Research & Papers

From Servers to Sites: Compositional Power Trace Generation of LLM Inference for Infrastructure Planning

New framework simulates the erratic power draw of models like GPT-4 and Llama 3 for infrastructure planning.

Deep Dive

A team from Stanford University has published a research paper, 'From Servers to Sites: Compositional Power Trace Generation of LLM Inference for Infrastructure Planning,' introducing a novel framework to model the unique and volatile electricity consumption of large language models. Traditional datacenter power models fail to capture the specific workload patterns of LLM inference, where GPUs rapidly cycle between high-power compute states (prefill), lower-power generation states (decode), and idle. This new model breaks down power usage into two compositional components: workload-driven state transitions and configuration-specific power distributions within those states.

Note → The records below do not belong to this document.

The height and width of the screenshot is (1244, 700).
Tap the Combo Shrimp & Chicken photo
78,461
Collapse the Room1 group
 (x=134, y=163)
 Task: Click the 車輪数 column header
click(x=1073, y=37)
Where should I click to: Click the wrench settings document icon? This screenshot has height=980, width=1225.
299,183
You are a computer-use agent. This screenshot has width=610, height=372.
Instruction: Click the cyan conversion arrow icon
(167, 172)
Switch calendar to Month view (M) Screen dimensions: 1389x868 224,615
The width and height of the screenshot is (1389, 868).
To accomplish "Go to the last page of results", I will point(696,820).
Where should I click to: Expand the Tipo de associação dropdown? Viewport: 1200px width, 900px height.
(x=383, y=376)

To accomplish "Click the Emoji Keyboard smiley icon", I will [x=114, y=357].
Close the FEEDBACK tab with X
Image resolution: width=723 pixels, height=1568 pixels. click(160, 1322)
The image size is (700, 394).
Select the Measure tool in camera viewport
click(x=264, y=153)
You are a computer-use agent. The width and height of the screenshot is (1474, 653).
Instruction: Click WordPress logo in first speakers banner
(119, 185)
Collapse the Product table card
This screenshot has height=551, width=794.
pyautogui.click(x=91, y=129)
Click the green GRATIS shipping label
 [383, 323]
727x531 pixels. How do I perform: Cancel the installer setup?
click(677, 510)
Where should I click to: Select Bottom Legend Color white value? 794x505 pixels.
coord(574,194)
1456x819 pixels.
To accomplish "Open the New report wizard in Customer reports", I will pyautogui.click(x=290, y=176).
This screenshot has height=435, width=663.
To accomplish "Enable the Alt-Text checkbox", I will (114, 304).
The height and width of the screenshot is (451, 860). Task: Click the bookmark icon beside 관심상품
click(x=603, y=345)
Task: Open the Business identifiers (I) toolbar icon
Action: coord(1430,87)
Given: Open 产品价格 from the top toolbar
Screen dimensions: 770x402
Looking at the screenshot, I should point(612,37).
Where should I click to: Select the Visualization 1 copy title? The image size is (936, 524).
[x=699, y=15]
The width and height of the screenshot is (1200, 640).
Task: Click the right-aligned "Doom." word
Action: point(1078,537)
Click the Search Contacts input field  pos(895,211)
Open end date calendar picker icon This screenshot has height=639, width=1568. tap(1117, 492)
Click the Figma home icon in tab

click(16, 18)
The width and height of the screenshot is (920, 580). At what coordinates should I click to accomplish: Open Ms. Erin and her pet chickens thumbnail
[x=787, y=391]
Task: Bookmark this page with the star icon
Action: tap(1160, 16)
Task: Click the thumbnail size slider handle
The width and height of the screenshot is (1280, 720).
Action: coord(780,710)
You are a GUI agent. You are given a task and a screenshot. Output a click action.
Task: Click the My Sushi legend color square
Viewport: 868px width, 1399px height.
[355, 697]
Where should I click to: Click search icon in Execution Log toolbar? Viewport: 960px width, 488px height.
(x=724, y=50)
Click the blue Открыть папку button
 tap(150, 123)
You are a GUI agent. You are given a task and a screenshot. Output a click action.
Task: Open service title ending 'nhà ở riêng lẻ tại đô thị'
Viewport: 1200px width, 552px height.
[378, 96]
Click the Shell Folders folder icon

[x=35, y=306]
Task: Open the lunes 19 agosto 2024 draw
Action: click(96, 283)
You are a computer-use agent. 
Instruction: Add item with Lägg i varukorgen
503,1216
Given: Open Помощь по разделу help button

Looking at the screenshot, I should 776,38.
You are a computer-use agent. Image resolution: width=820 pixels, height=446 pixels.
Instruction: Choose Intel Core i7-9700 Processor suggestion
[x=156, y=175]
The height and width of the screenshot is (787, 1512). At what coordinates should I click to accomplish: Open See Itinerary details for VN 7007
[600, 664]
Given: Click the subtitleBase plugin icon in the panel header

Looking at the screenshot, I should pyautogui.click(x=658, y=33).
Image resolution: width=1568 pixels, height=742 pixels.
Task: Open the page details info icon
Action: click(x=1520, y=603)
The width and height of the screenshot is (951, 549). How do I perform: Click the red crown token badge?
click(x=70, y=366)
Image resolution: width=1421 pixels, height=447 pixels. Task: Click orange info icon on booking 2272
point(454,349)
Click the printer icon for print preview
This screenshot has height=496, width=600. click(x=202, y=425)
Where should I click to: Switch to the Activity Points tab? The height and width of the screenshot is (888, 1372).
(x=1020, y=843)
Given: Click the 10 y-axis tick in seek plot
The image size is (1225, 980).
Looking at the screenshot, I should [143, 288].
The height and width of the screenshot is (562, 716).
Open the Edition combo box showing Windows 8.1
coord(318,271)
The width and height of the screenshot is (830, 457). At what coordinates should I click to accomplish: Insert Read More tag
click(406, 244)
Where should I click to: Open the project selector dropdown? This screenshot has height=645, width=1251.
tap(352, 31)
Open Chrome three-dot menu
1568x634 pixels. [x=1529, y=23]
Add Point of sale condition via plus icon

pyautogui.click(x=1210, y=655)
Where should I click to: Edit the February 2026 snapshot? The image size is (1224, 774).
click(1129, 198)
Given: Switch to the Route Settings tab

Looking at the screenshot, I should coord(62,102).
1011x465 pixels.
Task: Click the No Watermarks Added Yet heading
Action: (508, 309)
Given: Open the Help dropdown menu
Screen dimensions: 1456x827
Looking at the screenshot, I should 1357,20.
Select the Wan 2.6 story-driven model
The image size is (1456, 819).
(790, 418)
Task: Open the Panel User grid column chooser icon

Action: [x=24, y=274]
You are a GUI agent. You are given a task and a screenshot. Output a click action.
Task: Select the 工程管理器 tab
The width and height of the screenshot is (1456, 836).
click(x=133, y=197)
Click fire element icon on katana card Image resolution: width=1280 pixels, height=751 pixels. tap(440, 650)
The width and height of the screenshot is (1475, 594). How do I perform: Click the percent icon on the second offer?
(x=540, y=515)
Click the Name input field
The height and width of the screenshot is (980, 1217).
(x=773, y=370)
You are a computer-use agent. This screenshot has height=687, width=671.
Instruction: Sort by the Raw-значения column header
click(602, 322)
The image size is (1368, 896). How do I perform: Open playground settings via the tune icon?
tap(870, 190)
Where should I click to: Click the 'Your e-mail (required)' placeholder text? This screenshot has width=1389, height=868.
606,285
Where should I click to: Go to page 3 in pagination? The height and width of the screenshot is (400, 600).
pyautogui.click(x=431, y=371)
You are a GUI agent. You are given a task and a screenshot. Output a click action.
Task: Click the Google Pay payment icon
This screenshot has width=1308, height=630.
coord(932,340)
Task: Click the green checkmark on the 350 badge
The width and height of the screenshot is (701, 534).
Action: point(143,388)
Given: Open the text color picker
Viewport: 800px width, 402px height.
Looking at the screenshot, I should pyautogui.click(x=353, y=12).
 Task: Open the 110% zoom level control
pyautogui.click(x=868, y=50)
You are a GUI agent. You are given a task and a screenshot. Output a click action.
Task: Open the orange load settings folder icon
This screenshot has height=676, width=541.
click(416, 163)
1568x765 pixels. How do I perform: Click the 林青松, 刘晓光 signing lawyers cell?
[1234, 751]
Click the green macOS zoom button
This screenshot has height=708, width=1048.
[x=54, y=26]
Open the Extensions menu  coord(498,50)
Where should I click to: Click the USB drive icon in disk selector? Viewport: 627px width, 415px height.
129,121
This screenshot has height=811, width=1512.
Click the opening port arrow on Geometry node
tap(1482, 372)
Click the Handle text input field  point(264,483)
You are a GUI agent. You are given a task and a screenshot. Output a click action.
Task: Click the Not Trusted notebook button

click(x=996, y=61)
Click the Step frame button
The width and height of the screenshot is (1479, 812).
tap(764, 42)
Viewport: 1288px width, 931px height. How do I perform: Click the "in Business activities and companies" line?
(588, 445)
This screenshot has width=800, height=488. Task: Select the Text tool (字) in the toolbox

By learning from measured power traces, the framework can synthesize accurate load profiles for new traffic conditions and server configurations, scaling from individual GPU servers up to entire facility-level demand. The researchers validated the model across multiple LLMs, tensor-parallel settings, and GPU generations, achieving a median absolute energy error below 5% for most setups while preserving critical temporal patterns. This enables downstream analyses previously impossible with flat 'nameplate' power assumptions, such as evaluating safe levels of electrical oversubscription, planning for power modulation, and characterizing utility-facing load profiles for grid interconnection studies.

Key Points
  • Models the unique 'prefill-decode-idle' power cycle of LLMs like GPT-4 and Claude, which existing datacenter tools miss.
  • Achieves high accuracy with median absolute energy error below 5% across various models and hardware configurations.
  • Generates scalable power traces from server to site level, enabling critical infrastructure planning for oversubscription and grid capacity.

Why It Matters

As AI compute demand explodes, this tool is essential for accurately planning datacenter power and cooling infrastructure, preventing costly over-provisioning or dangerous overloads.